Le premier niveau concerne les négociations au sein de l’Organisation Mondiale du Commerce (OMC). Ces accords ont permis d’établir la base d’une réforme structurelle du secteur des télécommunications dont l’objectif consiste à supprimer les inhibitions comme les barrières à l’entrée et à la concurrence. La relation qui subsiste entre législation sectorielle et politique de concurrence varie selon les pays. Il dépend aussi naturellement du niveau de développement économique et de la maturité du secteur et du marché. Le processus de réforme réglementaire entrepris par les pays peut être plus rapide dans les pays qui s’orientent résolument vers l’ouverture de leurs marchés des télécommunications aux investisseurs étrangers. Auparavant, il est toutefois important de rendre cohérente la politique réglementaire par l’harmonisation de la législation locale avec celles d’autres pays aux situations géographiques ou économiques semblables. D’ailleurs, cette recommandation figure parmi les priorités fixées par la banque mondiale ainsi que les autres organismes de financement multilatéraux pour encourager la coopération entre régulateurs.

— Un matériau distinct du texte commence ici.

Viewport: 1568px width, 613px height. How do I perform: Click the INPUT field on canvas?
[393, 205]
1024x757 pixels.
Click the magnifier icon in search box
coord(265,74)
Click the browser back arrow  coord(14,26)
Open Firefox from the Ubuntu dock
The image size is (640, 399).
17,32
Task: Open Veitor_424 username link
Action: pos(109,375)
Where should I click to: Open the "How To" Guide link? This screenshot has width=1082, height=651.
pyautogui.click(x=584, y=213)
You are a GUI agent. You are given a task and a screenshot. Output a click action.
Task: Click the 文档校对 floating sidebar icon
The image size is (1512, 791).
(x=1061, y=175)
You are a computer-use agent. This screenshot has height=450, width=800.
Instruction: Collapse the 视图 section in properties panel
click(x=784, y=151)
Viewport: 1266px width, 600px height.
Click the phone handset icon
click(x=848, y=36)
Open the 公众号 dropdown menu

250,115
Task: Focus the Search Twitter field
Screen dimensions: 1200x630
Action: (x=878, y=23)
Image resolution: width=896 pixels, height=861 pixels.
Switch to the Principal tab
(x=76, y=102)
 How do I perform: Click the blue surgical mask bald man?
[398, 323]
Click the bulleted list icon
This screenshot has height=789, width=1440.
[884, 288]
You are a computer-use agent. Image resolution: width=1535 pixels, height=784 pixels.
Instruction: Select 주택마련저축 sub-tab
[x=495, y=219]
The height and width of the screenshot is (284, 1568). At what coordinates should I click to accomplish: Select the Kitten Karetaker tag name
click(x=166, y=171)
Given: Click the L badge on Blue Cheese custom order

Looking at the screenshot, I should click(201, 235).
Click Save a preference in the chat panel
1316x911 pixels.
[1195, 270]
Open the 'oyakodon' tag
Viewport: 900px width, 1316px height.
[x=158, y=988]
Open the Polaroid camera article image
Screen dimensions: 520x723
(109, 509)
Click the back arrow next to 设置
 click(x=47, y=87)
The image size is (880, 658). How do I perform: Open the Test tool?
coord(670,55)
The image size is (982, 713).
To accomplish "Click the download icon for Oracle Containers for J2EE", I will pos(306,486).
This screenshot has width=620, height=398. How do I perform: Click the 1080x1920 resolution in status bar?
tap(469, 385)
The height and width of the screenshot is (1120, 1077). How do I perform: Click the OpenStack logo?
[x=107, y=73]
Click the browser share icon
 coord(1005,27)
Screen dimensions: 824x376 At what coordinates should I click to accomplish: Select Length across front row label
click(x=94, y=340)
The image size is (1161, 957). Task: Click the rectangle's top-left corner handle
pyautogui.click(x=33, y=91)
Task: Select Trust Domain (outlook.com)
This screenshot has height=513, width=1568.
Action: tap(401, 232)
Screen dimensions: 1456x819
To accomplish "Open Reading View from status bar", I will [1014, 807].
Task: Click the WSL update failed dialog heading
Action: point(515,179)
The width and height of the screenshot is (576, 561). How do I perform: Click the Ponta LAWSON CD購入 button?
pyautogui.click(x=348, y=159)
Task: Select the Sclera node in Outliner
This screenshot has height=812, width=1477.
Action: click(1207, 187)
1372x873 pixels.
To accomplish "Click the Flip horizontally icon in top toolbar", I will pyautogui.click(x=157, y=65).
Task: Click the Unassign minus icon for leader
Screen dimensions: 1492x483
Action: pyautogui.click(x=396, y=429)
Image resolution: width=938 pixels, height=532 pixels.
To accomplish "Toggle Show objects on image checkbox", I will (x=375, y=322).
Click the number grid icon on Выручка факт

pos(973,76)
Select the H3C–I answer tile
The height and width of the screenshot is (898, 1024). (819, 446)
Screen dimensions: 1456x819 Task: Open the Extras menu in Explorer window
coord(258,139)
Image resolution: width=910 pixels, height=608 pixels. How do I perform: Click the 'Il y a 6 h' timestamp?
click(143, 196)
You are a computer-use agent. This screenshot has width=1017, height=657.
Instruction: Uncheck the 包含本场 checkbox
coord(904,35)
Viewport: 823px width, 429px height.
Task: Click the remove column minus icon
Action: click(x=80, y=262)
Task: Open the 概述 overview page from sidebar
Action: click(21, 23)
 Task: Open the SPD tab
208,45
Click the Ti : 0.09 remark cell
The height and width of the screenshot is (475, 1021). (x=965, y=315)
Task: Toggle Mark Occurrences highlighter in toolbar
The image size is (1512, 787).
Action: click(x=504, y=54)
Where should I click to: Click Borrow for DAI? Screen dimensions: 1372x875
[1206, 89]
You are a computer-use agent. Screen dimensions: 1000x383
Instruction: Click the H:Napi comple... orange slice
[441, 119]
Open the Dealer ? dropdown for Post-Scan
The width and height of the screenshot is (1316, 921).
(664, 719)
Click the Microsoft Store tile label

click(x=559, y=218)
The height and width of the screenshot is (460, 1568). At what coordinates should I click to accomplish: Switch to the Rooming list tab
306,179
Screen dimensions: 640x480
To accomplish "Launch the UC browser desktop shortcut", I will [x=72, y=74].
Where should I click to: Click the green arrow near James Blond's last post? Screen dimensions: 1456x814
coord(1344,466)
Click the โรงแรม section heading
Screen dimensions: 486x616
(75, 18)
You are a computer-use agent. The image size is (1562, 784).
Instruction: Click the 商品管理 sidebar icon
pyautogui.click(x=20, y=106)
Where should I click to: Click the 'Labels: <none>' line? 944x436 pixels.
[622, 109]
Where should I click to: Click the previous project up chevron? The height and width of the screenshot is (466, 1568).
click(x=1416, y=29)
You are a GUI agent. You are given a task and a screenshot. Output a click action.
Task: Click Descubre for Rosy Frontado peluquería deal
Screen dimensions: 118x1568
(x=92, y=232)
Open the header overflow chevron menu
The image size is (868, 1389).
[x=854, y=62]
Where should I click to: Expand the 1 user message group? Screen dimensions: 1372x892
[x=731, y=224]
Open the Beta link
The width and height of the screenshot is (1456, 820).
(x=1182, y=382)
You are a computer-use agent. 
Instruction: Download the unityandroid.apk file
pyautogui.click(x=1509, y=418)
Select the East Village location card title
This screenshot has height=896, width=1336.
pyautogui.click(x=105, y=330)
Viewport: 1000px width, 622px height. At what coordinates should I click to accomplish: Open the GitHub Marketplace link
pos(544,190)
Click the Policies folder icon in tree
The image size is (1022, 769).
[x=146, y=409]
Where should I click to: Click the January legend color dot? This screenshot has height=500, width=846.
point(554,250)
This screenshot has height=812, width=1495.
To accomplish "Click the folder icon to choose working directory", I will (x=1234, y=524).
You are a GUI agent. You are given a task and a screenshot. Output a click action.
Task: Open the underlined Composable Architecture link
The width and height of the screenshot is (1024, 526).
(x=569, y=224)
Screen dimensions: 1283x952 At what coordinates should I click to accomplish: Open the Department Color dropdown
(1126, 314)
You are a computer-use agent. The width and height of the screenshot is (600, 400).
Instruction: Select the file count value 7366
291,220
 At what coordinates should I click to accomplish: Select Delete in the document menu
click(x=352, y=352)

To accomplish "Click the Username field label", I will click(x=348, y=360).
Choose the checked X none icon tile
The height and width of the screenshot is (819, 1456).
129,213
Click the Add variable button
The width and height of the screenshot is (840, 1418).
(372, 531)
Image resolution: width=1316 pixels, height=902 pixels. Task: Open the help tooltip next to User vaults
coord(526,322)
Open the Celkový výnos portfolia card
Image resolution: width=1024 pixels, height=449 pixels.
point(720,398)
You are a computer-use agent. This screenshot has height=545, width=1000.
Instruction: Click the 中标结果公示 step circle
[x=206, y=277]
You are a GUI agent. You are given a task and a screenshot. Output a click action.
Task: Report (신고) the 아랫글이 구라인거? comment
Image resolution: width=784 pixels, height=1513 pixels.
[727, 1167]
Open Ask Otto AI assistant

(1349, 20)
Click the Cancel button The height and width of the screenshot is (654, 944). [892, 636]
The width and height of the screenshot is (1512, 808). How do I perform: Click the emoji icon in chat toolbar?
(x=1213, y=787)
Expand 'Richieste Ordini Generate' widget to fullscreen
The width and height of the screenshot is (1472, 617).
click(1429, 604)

Accord général sur le commerce des services
Ces politiques de coopérations visent à favoriser l’harmonisation des politiques sectorielles et impactent la mise en place de bonnes pratiques mondiales ou régionales pour assurer aux investisseurs du secteur des télécommunications un niveau de certitude et de prévisibilité.
Les pays africains sont très ouverts dans le cadre de ces accords de coopérations. D’abord au niveau de l’Organisation mondiale du commerce (OMC), il existe plusieurs accords juridiques qui lient les pays membres dont un très grand nombre est africain. Ces mécanises sont exécutoires par le biais de la procédure obligatoire de règlements des différents de l’OMC à laquelle adhère la quasi-totalité des Etats africains. Faisant figure d’instrument majeur au sein des autres dispositifs de l’OMC, l’Accord général sur le commerce des services (AGCS) dont relève le secteur des télécommunications propose un arsenal d’accords applicables à tous les Etats membres. Il s’agit entre autres de textes reconnaissant que « l’accès et l’utilisation des réseaux de télécommunications publics sont essentiels à une prestation efficace des services couverts par l’AGCS ». Ces textes contraignent les Etats membres à apporter des garanties afin que les fournisseurs de services réguliers puissent accéder aux réseaux et services publics de transport des télécommunications à des conditions dites raisonnables et non discriminatoires. Afin d’actualiser les textes et suivre l’évolution du secteur, des cycles périodiques de négociations permettent d’améliorer et d’étendre progressivement les obligations et les engagements. A ce jour, près de 105 Etats membres sont signataires de ces accords dont la plupart résultent des négociations sur les télécommunications de base établies pour la période (1994-1997). Ces négociations ont posé la base d’une réforme structurelle du secteur des télécommunications aboutissant à la levée des barrières à l’entrée et au respect des règles de la concurrence. Parmi les principes fondamentaux explicités dans le document de référence de l’AGCS, servant aussi de base de contrôle, figurent entre autres des points comme l’indépendance des régulateurs, les mécanismes de service universel transparent ou encore de garanties d’interconnexion, etc.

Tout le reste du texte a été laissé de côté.